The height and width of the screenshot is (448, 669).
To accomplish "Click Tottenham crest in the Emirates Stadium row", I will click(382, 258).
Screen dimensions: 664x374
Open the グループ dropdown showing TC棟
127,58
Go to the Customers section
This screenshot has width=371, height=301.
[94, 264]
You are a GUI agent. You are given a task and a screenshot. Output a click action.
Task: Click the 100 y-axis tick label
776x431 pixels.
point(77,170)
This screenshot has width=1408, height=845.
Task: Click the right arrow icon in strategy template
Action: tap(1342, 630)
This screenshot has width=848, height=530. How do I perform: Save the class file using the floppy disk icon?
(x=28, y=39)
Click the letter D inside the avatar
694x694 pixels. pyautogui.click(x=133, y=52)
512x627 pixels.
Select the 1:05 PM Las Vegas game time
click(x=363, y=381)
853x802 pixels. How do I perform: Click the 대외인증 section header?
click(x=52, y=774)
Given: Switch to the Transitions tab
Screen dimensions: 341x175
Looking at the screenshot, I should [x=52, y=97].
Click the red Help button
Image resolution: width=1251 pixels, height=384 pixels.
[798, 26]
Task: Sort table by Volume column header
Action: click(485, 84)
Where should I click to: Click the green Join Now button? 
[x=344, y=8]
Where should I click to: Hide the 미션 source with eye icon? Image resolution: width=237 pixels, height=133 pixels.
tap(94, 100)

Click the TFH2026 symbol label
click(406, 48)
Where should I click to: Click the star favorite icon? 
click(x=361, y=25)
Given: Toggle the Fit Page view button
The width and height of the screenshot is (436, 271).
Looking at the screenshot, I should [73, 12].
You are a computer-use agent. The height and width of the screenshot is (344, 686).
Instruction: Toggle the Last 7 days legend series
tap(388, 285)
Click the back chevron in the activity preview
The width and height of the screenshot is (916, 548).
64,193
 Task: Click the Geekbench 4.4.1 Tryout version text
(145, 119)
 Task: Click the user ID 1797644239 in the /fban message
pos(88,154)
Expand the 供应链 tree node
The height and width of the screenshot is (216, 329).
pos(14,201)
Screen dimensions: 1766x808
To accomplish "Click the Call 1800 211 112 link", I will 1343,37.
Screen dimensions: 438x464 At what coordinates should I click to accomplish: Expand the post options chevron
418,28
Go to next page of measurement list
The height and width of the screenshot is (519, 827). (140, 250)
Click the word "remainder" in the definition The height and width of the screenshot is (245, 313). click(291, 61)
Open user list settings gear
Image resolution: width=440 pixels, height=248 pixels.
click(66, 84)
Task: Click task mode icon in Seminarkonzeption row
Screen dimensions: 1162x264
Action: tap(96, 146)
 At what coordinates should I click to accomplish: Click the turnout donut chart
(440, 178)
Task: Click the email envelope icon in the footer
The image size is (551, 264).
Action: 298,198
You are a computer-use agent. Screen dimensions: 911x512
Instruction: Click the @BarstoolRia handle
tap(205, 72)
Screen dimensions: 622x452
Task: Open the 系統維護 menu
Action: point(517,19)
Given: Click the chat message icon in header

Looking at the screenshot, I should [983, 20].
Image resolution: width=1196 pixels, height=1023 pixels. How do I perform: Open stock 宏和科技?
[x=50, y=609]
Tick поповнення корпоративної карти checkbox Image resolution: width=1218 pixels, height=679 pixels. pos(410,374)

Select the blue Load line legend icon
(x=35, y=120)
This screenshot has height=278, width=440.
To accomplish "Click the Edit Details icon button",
★ ★ ★ ★ ★ ★ ★
* **INSTRUCTIONS TO FOLLOW**: One number and nothing else is the answer: how many lines of the material include "agent".

* **SOLUTION FOR THIS PROBLEM**: 3